There are some physiotherapists of the musical genre. In the author’s humble opinion these are the trickiest ones to tackle and the ones about whom one has to be extremely wary. Converting their therapy rooms into veritable music studious, they would be immersed in the strains of a medley of melody enveloping the room in all directions. When a favourite peppy number makes a sudden and glorious entry, these connoisseurs of music are known to break into a spontaneous dance which would put to shame even the exploits of the late great Patrick Swayze in ‘Dirty Dancing’ and the very much alive John Travolta in ‘Grease’. Woe betide the poor creature lying in the bed, whose arm, leg or any other body part happens to be in the hand of the music lover at that very moment. Terrified fellow sufferers have described such scenes in great detail and philosophical depth. One such account is narrated here:
“All of a sudden, the soothing and mellifluous strains of Mehdi Hassan made way for the raunchy rendition of “In And Out Of Love” by Armin Van Buren. The doctor (there is a raging debate in the medical world currently on the applicability of the term ‘destroyers’ to these individuals as opposed to ‘doctors’), who was in the process of twisting the wrist of his screaming patient at an improbable angle with his eyes firmly and serenly closed, suddenly opened his eyes wide. As a beaming smile decorated his otherwise sombre face, his whole disposition underwent a remarkable transformation. Pointing at the ceiling with the index finger of his free hand, he slowly started to wriggle his hips first in a clockwise and later on in an anti-clockwise movement. All the while he was firmly holding onto the hapless wrist with his other hand. Then much to my horror and shock, he executed a move of unbelievable dexterity somersaulting twice and with a wild yelp finished this calisthenics by standing on his head. The wretched creature who just a few minutes back was at least lying on the table, even though crying out in pain now found one half of himself hanging out of the bed. His position was exactly the inverse of what he had earlier occupied. He now was staring at the crazed eyes of an upside down face while the lower half of him from below the torso was precariously perched on the bad. The maniacal doctor was still holding on to his pained wrists”

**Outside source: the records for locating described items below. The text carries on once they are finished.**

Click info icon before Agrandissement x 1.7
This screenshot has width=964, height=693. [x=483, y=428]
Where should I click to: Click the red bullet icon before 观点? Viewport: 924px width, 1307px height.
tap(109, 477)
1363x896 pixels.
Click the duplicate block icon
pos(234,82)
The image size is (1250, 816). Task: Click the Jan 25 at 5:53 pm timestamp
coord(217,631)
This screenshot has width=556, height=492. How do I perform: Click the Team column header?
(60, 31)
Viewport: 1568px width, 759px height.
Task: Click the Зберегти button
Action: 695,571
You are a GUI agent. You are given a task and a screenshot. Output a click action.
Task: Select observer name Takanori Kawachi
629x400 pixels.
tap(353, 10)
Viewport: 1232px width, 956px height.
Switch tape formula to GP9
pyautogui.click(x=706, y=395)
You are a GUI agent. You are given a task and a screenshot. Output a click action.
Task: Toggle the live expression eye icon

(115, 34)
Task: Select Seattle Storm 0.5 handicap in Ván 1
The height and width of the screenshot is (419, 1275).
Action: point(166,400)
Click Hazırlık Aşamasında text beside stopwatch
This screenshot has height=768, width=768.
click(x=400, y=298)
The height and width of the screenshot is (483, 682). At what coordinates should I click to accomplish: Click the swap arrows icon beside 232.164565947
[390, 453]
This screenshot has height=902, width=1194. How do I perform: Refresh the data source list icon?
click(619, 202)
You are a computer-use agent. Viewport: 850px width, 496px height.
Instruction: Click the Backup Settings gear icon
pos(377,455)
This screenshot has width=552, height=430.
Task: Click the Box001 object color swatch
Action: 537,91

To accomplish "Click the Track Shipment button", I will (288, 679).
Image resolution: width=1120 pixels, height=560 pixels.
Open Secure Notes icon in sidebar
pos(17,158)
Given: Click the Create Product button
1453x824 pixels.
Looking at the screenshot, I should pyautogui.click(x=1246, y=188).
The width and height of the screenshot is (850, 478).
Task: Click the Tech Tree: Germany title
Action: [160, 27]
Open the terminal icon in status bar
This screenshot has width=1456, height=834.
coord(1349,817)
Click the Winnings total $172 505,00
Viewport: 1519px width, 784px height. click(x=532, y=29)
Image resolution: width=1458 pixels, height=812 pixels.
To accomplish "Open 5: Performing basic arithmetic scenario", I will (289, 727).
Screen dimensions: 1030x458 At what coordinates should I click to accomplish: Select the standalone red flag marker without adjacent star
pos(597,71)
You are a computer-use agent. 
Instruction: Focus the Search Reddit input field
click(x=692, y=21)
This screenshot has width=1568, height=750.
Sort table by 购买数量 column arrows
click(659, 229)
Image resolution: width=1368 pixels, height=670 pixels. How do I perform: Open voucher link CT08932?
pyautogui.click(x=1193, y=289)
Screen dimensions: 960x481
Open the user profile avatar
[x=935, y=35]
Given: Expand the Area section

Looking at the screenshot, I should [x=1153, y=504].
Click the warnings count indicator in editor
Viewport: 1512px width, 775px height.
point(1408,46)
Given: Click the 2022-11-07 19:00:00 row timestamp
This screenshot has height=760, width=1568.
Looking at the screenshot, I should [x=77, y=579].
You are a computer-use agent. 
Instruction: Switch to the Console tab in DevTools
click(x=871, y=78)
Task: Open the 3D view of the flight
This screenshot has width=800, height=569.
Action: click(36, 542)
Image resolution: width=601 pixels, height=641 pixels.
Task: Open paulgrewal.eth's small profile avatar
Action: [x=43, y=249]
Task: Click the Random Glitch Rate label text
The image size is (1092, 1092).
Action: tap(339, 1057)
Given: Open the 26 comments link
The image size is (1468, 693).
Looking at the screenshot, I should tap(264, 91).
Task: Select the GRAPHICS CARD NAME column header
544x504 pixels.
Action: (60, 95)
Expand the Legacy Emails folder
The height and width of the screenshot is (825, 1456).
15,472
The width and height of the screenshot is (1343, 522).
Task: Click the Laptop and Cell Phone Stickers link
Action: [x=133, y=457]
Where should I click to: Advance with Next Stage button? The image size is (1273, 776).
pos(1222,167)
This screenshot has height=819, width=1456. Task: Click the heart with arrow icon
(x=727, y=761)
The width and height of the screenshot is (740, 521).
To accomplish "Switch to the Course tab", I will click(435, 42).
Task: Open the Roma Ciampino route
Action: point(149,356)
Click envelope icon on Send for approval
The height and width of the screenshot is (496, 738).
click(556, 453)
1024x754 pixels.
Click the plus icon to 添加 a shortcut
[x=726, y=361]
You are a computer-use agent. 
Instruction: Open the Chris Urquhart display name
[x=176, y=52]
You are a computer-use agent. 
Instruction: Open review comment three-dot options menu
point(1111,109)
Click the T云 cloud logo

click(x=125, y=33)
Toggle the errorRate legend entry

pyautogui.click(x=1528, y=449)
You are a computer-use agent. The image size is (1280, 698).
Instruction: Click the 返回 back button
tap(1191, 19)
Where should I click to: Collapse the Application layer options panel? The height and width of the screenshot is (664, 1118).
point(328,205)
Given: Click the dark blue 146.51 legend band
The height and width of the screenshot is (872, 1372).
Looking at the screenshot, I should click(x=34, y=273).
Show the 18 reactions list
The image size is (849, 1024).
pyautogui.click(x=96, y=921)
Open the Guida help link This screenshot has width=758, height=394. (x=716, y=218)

I can surely sympathise with the unlucky sufferers as yours truly is also one amongst them. Having undergone a corrective surgery to treat a rare auto-immune disorder going by the exotic name of ‘Synovial Chondromatosis’ plaguing one of my elbows, I am now subjecting an unhappy, unwilling and unforgiving elbow to myriad methods of torture. And yes, being human, I am also bestowed with a threshold limit for gritting my teeth and bearing pain. When the pain barrier breaches the said limit, words having hidden imports and ingenious connotations escape my lips.
It was only yesterday that I yelled “It is already misshapen. Do not twist it further!”